Then delete him and create a new character.

----------


## bovon

I was using this pre 3.2.2.104 patch. Now it will not work, Auto cast every 1 sec. Love this bot please fix.

----------


## klides

I was using 2.4.3 patch and it didnt work... It was auto casting every 2sec... Can u tell me what was happening?

----------


## kerclunk

> I was using 2.4.3 patch and it didnt work... It was auto casting every 2sec... Can u tell me what was happening?


Not sure. The bot is pretty simple and worked for me all up until 3.2.2 without any problems at all.

----------


## podbit

Its doing that because of the new patch, as soon as they update it to the 3.2.2 im sure it will work again

----------


## klides

"1 > Go in the menu of wow, Key Bindings > Targetings Function > and press key K in interacte with target."
Interacte with target?? I dont have this :O... Has another name?

----------


## klides

I cant put it working on Tru-Wow server :s this is a private server...

----------


## Rival-Fr

I update this tomorrow

----------


## matzas

pls update it for 3.2.2. This is so far best bot i ever had, pls do it fast :-) +rep

----------


## bovon

1st off plus rep works great I love it.
Now my question, is there a way or a setting i missed so that I can alt tab out of wow and mrfish not crash?
:wave:

----------


## Rival-Fr

update here: http://www.mmowned.com/forums/bots-p...easy-fast.html

----------


## Apoc

> update here: http://www.mmowned.com/forums/bots-p...easy-fast.html


Or you can use this thread to update.

Don't make another thread about this same program; or I'll start giving you infractions.

----------


## Rival-Fr

Because I can not change the title on this thread. But no update I do not want to re-make the thread a modo to delete the other.

----------


## true_blue

ok can u post the new version here please? That other thread is closed  :Frown: 
PS thanks for your work, your bot is the best!

----------


## Rival-Fr

I have update the thread

----------


## klides

This was casting every 1 second and not waiting for the bobber to jump... What was hapening?

----------


## Apoc

> Because I can not change the title on this thread. But no update I do not want to re-make the thread a modo to delete the other.


If you need the thread title changed, feel free to PM me. Don't just make a new thread.

----------


## Hypnotize

FINALLY! a bot that works for me  :Big Grin:  +rep +kisses

----------


## rykku

Working fine, I'm leveling fishing in dalaran with this bot... it's going so fast since the trainer is beside the fountain  :Big Grin: 

And you can alt-tab the game and it still working! 
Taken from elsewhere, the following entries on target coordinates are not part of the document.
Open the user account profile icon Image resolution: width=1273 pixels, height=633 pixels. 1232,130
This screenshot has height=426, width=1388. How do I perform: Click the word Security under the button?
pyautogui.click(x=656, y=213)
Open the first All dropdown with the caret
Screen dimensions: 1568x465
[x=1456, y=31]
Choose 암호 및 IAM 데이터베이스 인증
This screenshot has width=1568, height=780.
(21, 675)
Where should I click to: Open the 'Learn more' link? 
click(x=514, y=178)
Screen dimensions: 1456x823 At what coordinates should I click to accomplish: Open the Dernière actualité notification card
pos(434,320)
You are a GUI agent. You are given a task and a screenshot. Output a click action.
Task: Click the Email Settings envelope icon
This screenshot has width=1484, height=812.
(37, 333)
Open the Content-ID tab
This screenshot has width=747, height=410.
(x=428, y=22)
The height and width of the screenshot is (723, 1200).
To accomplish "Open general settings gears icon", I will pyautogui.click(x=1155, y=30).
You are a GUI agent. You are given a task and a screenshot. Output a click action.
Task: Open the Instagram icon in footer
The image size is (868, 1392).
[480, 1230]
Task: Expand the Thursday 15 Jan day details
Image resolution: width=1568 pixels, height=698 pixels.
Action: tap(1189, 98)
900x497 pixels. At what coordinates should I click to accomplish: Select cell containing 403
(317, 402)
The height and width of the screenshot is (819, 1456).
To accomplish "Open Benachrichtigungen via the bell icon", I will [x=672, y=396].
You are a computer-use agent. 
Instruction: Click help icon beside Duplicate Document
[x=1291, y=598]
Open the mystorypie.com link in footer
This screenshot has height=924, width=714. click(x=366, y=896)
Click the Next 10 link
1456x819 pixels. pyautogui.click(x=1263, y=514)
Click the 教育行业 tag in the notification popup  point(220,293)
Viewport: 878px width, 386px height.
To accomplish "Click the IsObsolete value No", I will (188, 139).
P.S. I'm using this with Taskbar Hide, so I dont see anything and the bot is running... I'll use at work  :Smile: 

+rep

----------


## Merifoo

Thanks for the guide, it helped.

----------


## Xiozakacav

Thanks! Works great on my pc.

----------


## toxicsnipe

Works awesomely on my computer, but I still like mr fishit better.

----------


## nstar7

i used this bot for an entire night and worked pretty well.... thank you  :Smile:

----------


## Hoops

Just want to say thank you. This is better then any other fish bot here, you can minimize WoW and get on with everything else that you want to do. It also has a 100% catch rate. 

Thank you for updating it

----------


## mikunation

bot works great, i cant get lure to work tho ~.~

Edit:
i figured out how to get the lure to work, if any1 has problems try making a macro for the lure itself

/use lure
/use fishingpole

replace "lure" and "fishingpole" with what ever you happen to use.

----------


## mrgamer

Really nice application, just make sure you have Interact With Target set to K or it won't catch  :Smile: 

I like the fact it has a slight delay for recast the fishing bobbler, mrfishit it's really too fast recasting it making it easy to see it's not an human doing it

PS: this also works when minimized  :Big Grin: 

edit: just a thing, would be awesome being able to set a letter for the fishing ability  :Smile:

----------


## Bugador

not work for me

----------


## d3c0n

++++ Simple and Easy to use


Took me a minute to figure out how to equip my Weather-Beaten Fishing Hat Lure. 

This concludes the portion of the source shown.